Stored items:

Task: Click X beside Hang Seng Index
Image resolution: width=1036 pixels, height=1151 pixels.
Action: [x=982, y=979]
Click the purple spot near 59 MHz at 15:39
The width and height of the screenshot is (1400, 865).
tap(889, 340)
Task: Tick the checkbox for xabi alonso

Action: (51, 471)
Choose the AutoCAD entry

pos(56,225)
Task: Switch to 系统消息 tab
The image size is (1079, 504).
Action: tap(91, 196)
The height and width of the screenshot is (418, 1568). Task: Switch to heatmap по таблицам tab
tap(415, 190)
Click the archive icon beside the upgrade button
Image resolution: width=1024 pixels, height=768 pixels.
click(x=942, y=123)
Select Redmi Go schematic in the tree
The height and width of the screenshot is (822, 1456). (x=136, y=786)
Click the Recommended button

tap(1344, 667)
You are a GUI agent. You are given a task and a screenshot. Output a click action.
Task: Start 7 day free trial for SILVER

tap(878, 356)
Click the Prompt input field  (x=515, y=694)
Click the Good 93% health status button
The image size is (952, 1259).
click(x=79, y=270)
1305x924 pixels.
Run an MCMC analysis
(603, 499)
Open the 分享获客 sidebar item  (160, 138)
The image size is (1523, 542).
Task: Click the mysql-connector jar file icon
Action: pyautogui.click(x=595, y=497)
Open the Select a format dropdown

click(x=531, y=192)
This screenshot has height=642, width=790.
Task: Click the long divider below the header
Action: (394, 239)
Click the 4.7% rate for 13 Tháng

• **What the task asks**
Output exactly the lines of the data that run from the one containing "Open the 分享获客" to the very last line, and no others.

• **Exercise result**
Open the 分享获客 sidebar item  (160, 138)
The image size is (1523, 542).
Task: Click the mysql-connector jar file icon
Action: pyautogui.click(x=595, y=497)
Open the Select a format dropdown

click(x=531, y=192)
This screenshot has height=642, width=790.
Task: Click the long divider below the header
Action: (394, 239)
Click the 4.7% rate for 13 Tháng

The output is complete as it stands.